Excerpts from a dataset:

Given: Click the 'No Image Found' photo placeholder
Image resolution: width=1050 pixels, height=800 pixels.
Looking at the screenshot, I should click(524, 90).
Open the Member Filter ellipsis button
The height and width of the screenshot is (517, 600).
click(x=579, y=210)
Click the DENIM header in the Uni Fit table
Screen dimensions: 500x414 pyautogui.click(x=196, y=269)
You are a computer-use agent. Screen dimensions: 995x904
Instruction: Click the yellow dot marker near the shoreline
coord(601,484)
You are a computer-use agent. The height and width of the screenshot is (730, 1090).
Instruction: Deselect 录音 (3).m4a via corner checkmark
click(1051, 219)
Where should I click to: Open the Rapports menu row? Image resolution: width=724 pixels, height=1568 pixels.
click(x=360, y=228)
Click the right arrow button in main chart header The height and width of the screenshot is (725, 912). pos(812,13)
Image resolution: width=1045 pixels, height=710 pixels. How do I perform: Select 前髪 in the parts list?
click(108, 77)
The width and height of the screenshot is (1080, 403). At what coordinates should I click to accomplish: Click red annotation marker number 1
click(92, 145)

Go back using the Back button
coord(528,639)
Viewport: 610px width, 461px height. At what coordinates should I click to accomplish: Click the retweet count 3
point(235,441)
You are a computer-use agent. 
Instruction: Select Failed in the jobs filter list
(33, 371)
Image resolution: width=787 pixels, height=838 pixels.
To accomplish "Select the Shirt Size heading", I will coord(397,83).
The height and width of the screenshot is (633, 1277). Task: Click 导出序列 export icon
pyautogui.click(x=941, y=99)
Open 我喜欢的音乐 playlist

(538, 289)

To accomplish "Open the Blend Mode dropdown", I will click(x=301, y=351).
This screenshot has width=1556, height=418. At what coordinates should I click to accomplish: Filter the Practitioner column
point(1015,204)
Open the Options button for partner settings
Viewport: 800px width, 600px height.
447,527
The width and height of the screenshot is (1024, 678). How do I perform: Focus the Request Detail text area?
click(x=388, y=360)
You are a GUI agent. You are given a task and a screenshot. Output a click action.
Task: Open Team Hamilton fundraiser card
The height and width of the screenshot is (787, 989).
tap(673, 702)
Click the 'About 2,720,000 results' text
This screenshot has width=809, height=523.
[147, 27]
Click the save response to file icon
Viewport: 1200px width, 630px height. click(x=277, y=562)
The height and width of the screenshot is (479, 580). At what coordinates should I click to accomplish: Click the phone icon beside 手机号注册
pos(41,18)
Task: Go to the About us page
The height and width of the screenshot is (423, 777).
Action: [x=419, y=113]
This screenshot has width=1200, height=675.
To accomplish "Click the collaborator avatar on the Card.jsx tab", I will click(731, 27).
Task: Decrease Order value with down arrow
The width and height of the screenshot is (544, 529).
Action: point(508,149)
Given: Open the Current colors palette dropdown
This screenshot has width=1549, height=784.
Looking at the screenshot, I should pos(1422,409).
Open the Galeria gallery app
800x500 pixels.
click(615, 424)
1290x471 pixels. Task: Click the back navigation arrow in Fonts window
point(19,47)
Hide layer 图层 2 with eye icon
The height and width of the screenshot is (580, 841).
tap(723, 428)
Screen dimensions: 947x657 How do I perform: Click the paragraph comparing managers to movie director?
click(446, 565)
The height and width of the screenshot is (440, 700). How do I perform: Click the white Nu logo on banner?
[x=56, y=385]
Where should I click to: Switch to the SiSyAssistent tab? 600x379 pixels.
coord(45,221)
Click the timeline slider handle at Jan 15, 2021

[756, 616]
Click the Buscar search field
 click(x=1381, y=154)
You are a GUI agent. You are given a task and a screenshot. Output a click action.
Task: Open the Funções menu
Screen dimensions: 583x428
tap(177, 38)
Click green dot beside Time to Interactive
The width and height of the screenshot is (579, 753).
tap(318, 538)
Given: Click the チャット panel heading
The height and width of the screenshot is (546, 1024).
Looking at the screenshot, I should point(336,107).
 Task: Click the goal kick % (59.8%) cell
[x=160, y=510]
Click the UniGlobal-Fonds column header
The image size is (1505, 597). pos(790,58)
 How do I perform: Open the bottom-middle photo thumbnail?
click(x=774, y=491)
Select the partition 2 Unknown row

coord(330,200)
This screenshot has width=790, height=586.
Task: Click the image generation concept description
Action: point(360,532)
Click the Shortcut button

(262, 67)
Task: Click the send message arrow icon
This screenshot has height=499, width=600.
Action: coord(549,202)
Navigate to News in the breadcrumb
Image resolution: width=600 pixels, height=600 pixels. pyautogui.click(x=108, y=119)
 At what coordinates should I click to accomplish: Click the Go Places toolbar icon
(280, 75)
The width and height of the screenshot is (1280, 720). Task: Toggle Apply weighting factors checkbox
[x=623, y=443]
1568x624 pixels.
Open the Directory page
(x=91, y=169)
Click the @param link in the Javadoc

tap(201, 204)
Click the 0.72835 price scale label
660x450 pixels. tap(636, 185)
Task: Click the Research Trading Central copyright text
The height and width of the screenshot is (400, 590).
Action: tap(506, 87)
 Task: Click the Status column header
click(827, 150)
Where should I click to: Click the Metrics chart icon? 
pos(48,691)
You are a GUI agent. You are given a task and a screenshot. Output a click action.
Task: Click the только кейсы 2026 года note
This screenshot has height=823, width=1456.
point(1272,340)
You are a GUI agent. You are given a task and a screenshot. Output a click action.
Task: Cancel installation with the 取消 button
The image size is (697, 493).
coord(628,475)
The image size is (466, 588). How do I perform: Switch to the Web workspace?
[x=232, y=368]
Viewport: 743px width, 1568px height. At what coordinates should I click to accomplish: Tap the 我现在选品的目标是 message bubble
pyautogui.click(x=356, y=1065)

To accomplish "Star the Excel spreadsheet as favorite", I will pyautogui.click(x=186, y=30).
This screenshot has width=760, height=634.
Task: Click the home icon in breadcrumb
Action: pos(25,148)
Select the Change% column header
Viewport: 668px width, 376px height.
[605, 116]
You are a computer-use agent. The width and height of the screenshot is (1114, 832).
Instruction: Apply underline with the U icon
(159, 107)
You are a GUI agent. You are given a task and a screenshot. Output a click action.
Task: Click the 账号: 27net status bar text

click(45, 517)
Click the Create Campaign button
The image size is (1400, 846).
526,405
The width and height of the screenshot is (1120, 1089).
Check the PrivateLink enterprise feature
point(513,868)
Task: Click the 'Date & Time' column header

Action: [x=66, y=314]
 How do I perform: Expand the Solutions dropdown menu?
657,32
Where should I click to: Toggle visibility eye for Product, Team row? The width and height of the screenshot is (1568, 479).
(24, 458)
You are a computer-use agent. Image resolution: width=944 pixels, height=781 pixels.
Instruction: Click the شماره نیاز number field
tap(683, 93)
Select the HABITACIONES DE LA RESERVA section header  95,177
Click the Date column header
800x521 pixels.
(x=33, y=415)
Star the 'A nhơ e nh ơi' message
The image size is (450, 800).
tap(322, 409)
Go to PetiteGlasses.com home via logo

### Work item
Once you have read the records, output each one exactly as written.

### Output below
Given: Click the 'No Image Found' photo placeholder
Image resolution: width=1050 pixels, height=800 pixels.
Looking at the screenshot, I should click(524, 90).
Open the Member Filter ellipsis button
The height and width of the screenshot is (517, 600).
click(x=579, y=210)
Click the DENIM header in the Uni Fit table
Screen dimensions: 500x414 pyautogui.click(x=196, y=269)
You are a computer-use agent. Screen dimensions: 995x904
Instruction: Click the yellow dot marker near the shoreline
coord(601,484)
You are a computer-use agent. The height and width of the screenshot is (730, 1090).
Instruction: Deselect 录音 (3).m4a via corner checkmark
click(1051, 219)
Where should I click to: Open the Rapports menu row? Image resolution: width=724 pixels, height=1568 pixels.
click(x=360, y=228)
Click the right arrow button in main chart header The height and width of the screenshot is (725, 912). pos(812,13)
Image resolution: width=1045 pixels, height=710 pixels. How do I perform: Select 前髪 in the parts list?
click(108, 77)
The width and height of the screenshot is (1080, 403). At what coordinates should I click to accomplish: Click red annotation marker number 1
click(92, 145)

Go back using the Back button
coord(528,639)
Viewport: 610px width, 461px height. At what coordinates should I click to accomplish: Click the retweet count 3
point(235,441)
You are a computer-use agent. 
Instruction: Select Failed in the jobs filter list
(33, 371)
Image resolution: width=787 pixels, height=838 pixels.
To accomplish "Select the Shirt Size heading", I will coord(397,83).
The height and width of the screenshot is (633, 1277). Task: Click 导出序列 export icon
pyautogui.click(x=941, y=99)
Open 我喜欢的音乐 playlist

(538, 289)

To accomplish "Open the Blend Mode dropdown", I will click(x=301, y=351).
This screenshot has width=1556, height=418. At what coordinates should I click to accomplish: Filter the Practitioner column
point(1015,204)
Open the Options button for partner settings
Viewport: 800px width, 600px height.
447,527
The width and height of the screenshot is (1024, 678). How do I perform: Focus the Request Detail text area?
click(x=388, y=360)
You are a GUI agent. You are given a task and a screenshot. Output a click action.
Task: Open Team Hamilton fundraiser card
The height and width of the screenshot is (787, 989).
tap(673, 702)
Click the 'About 2,720,000 results' text
This screenshot has width=809, height=523.
[147, 27]
Click the save response to file icon
Viewport: 1200px width, 630px height. click(x=277, y=562)
The height and width of the screenshot is (479, 580). At what coordinates should I click to accomplish: Click the phone icon beside 手机号注册
pos(41,18)
Task: Go to the About us page
The height and width of the screenshot is (423, 777).
Action: [x=419, y=113]
This screenshot has width=1200, height=675.
To accomplish "Click the collaborator avatar on the Card.jsx tab", I will click(731, 27).
Task: Decrease Order value with down arrow
The width and height of the screenshot is (544, 529).
Action: point(508,149)
Given: Open the Current colors palette dropdown
This screenshot has width=1549, height=784.
Looking at the screenshot, I should pos(1422,409).
Open the Galeria gallery app
800x500 pixels.
click(615, 424)
1290x471 pixels. Task: Click the back navigation arrow in Fonts window
point(19,47)
Hide layer 图层 2 with eye icon
The height and width of the screenshot is (580, 841).
tap(723, 428)
Screen dimensions: 947x657 How do I perform: Click the paragraph comparing managers to movie director?
click(446, 565)
The height and width of the screenshot is (440, 700). How do I perform: Click the white Nu logo on banner?
[x=56, y=385]
Where should I click to: Switch to the SiSyAssistent tab? 600x379 pixels.
coord(45,221)
Click the timeline slider handle at Jan 15, 2021

[756, 616]
Click the Buscar search field
 click(x=1381, y=154)
You are a GUI agent. You are given a task and a screenshot. Output a click action.
Task: Open the Funções menu
Screen dimensions: 583x428
tap(177, 38)
Click green dot beside Time to Interactive
The width and height of the screenshot is (579, 753).
tap(318, 538)
Given: Click the チャット panel heading
The height and width of the screenshot is (546, 1024).
Looking at the screenshot, I should point(336,107).
 Task: Click the goal kick % (59.8%) cell
[x=160, y=510]
Click the UniGlobal-Fonds column header
The image size is (1505, 597). pos(790,58)
 How do I perform: Open the bottom-middle photo thumbnail?
click(x=774, y=491)
Select the partition 2 Unknown row

coord(330,200)
This screenshot has width=790, height=586.
Task: Click the image generation concept description
Action: point(360,532)
Click the Shortcut button

(262, 67)
Task: Click the send message arrow icon
This screenshot has height=499, width=600.
Action: coord(549,202)
Navigate to News in the breadcrumb
Image resolution: width=600 pixels, height=600 pixels. pyautogui.click(x=108, y=119)
 At what coordinates should I click to accomplish: Click the Go Places toolbar icon
(280, 75)
The width and height of the screenshot is (1280, 720). Task: Toggle Apply weighting factors checkbox
[x=623, y=443]
1568x624 pixels.
Open the Directory page
(x=91, y=169)
Click the @param link in the Javadoc

tap(201, 204)
Click the 0.72835 price scale label
660x450 pixels. tap(636, 185)
Task: Click the Research Trading Central copyright text
The height and width of the screenshot is (400, 590).
Action: tap(506, 87)
 Task: Click the Status column header
click(827, 150)
Where should I click to: Click the Metrics chart icon? 
pos(48,691)
You are a GUI agent. You are given a task and a screenshot. Output a click action.
Task: Click the только кейсы 2026 года note
This screenshot has height=823, width=1456.
point(1272,340)
You are a GUI agent. You are given a task and a screenshot. Output a click action.
Task: Cancel installation with the 取消 button
The image size is (697, 493).
coord(628,475)
The image size is (466, 588). How do I perform: Switch to the Web workspace?
[x=232, y=368]
Viewport: 743px width, 1568px height. At what coordinates should I click to accomplish: Tap the 我现在选品的目标是 message bubble
pyautogui.click(x=356, y=1065)

To accomplish "Star the Excel spreadsheet as favorite", I will pyautogui.click(x=186, y=30).
This screenshot has width=760, height=634.
Task: Click the home icon in breadcrumb
Action: pos(25,148)
Select the Change% column header
Viewport: 668px width, 376px height.
[605, 116]
You are a computer-use agent. The width and height of the screenshot is (1114, 832).
Instruction: Apply underline with the U icon
(159, 107)
You are a GUI agent. You are given a task and a screenshot. Output a click action.
Task: Click the 账号: 27net status bar text

click(45, 517)
Click the Create Campaign button
The image size is (1400, 846).
526,405
The width and height of the screenshot is (1120, 1089).
Check the PrivateLink enterprise feature
point(513,868)
Task: Click the 'Date & Time' column header

Action: [x=66, y=314]
 How do I perform: Expand the Solutions dropdown menu?
657,32
Where should I click to: Toggle visibility eye for Product, Team row? The width and height of the screenshot is (1568, 479).
(24, 458)
You are a computer-use agent. Image resolution: width=944 pixels, height=781 pixels.
Instruction: Click the شماره نیاز number field
tap(683, 93)
Select the HABITACIONES DE LA RESERVA section header  95,177
Click the Date column header
800x521 pixels.
(x=33, y=415)
Star the 'A nhơ e nh ơi' message
The image size is (450, 800).
tap(322, 409)
Go to PetiteGlasses.com home via logo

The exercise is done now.